Is it time for Gov. Phil Murphy to end weekly COVID-19 testing for school employees who are not vaccinated?
State Sen. Kristin Corrado (R-40) is an emphatic “yes.” The North Jersey lawmaker believes it is well past time the executive order put forth by the governor was ended, saying the tests were no longer necessary.
“Our society has changed because of COVID. We may have to live with the virus, but we no longer have to fear it,” Corrado stated.
Teachers Leaving the Profession
Corrado argued New Jersey school districts were currently contending with an alarming number of teachers leaving the profession. This has left school administrators scrambling to fill positions.
“It is time to eliminate the requirements and allow teachers and administrators to concentrate on helping students make up for COVID-related learning losses and helping them settle in with new teachers, new classrooms and classmates, and new academic challenges,” the Senator wrote.
Drop in Enrollment
This was backed up by New Jersey Policy Perspective, which reported the number of teachers in New Jersey had declined since the 2007-2008 school year. There were almost five people who completed teacher preparation for every 1,000 students in New Jersey in the 2007-2008 school year.
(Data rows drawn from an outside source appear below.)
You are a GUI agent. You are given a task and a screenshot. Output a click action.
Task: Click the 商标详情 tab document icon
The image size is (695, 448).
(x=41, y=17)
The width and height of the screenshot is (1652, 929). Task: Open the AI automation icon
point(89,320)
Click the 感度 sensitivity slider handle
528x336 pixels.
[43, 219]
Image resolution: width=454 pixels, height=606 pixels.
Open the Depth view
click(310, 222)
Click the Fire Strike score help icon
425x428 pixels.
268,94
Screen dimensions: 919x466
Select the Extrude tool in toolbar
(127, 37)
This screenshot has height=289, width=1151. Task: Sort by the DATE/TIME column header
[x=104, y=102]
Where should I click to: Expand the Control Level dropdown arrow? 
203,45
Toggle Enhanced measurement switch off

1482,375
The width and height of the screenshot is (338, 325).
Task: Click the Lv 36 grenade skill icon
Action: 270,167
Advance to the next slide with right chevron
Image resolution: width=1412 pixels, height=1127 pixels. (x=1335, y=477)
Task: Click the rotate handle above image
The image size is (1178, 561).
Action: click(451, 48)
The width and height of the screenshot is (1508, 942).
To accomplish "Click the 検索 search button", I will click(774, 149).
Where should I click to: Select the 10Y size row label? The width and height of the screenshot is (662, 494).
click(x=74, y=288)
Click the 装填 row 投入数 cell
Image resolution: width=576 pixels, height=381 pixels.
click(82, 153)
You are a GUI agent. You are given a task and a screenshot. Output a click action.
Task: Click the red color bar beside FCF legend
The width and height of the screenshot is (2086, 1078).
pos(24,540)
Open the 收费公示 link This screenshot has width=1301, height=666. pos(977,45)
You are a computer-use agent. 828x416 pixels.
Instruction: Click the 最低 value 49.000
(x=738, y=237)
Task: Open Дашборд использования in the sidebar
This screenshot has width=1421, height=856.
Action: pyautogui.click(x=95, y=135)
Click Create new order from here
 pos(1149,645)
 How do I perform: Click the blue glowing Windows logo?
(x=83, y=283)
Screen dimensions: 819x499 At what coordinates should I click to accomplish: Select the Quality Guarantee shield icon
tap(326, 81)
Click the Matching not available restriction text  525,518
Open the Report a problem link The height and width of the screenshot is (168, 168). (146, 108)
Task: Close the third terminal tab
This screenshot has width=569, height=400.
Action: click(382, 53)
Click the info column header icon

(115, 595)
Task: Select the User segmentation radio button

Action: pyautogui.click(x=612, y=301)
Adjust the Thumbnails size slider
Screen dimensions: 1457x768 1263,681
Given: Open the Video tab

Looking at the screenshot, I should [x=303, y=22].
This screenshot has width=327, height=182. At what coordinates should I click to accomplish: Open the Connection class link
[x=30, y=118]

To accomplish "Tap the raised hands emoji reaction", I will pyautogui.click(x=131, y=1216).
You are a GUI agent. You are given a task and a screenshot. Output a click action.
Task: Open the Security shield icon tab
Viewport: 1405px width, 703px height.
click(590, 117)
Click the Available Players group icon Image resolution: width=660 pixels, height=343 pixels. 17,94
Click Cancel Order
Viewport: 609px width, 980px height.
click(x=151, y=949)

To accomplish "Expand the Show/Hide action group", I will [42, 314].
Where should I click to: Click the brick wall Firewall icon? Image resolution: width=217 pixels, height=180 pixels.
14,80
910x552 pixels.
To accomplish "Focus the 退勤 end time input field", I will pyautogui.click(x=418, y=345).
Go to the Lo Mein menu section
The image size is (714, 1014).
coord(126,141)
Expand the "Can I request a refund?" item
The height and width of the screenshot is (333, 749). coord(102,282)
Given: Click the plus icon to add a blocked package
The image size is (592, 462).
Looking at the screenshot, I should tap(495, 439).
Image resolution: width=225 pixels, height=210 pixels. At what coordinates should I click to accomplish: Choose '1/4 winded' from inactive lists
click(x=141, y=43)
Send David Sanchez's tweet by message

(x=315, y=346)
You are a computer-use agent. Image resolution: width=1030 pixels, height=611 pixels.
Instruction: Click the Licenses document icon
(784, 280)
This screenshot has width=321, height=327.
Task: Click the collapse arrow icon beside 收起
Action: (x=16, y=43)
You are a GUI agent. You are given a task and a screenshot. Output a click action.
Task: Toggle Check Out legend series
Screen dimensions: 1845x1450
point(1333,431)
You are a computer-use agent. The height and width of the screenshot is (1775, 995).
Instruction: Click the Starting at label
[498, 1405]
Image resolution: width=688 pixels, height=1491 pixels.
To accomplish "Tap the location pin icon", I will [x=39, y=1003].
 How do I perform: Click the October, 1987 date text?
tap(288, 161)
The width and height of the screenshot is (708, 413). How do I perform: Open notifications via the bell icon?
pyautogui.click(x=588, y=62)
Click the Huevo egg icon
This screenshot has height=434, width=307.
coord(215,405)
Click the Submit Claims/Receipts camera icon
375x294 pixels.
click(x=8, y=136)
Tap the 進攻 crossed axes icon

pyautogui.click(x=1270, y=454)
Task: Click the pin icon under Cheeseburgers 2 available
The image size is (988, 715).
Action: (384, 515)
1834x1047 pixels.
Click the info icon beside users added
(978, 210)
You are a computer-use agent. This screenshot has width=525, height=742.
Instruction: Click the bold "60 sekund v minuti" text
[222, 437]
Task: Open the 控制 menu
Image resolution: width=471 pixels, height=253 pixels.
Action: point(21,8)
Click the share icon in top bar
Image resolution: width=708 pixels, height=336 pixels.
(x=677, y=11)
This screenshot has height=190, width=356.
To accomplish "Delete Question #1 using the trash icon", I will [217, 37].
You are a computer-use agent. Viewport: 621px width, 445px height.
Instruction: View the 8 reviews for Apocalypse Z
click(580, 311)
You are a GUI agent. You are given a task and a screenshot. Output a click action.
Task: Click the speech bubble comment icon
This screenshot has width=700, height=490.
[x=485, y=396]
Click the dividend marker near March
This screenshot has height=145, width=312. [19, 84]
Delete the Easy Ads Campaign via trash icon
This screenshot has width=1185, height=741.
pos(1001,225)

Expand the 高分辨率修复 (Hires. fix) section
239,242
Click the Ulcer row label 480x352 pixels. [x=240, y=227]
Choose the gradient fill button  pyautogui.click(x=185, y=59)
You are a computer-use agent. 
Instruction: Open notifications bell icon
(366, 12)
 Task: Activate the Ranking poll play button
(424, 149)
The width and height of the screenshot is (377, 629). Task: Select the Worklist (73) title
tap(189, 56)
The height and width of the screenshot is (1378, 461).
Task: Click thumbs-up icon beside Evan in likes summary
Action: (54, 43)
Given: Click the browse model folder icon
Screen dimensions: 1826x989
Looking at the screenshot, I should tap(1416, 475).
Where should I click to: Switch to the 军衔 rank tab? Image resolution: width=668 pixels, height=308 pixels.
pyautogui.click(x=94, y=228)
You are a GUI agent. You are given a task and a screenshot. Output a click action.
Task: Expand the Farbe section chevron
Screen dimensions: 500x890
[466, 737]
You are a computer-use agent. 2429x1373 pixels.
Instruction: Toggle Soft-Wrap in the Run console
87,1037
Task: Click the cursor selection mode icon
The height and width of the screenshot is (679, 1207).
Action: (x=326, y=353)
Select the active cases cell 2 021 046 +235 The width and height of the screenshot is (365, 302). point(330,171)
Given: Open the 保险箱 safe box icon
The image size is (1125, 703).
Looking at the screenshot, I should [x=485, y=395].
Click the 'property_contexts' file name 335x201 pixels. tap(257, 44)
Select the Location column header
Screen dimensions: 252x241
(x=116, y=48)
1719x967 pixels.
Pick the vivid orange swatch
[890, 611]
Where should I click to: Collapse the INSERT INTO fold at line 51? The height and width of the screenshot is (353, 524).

Today, there are barely two per 1,000 students.
The State Senator is sponsoring legislation (S-2250) that would remove the requirement for weekly testing, stating “this is one obstacle that can be easily removed.”
That said, it remains unclear whether the measure would make an appreciable difference of the current teacher shortage. As of November 2021, 84.9% of Garden State teachers at 2,081 K-12 school districts were fully vaccinated.
A National Issue
Sen. Bob Menendez Sen. Cory Booker have taken aim at the issue at the national level with the Respect, Advancement, and Increasing Support for Educators (RAISE) Act.
The act would give teachers between $1,000 and $15,000 via refundable tax credits, depending on the school district they work for.
The Senators noted teachers at the elementary and secondary level earn about 20% less than similarly-educated professionals.